= Problem =
Scan the records for lines with the word "header", and copy every such line.

= Collected data entries =
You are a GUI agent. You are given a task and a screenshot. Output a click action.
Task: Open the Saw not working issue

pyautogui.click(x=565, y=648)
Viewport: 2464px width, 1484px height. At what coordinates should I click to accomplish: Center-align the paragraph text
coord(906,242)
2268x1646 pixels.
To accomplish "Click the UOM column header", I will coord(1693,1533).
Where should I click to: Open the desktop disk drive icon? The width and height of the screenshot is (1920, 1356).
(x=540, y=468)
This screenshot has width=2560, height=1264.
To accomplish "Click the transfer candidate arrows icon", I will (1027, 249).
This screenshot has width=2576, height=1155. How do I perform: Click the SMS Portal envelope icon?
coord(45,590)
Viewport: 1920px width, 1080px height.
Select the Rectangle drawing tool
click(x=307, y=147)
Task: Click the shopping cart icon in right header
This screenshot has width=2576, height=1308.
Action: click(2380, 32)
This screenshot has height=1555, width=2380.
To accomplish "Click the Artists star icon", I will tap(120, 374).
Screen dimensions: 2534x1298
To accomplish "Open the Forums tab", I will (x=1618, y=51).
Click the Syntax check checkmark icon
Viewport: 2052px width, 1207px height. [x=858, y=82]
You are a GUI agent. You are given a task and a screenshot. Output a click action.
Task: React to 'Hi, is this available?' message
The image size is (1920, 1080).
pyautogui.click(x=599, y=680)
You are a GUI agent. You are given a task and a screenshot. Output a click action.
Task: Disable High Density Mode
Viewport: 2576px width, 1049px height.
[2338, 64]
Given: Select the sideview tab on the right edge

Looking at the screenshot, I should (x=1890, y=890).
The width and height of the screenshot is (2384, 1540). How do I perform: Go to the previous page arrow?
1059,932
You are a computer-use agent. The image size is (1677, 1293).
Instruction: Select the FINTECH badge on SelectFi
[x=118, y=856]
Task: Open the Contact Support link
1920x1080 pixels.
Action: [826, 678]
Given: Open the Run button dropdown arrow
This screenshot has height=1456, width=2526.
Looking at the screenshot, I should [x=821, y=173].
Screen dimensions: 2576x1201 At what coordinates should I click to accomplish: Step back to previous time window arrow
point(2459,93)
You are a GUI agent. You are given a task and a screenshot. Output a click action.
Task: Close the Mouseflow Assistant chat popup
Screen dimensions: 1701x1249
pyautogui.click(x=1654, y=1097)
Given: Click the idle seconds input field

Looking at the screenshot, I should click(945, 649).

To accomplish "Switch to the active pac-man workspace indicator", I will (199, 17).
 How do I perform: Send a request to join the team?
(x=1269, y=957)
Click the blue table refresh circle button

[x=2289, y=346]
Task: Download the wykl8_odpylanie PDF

= Written response =
To accomplish "Click the UOM column header", I will coord(1693,1533).
Task: Click the shopping cart icon in right header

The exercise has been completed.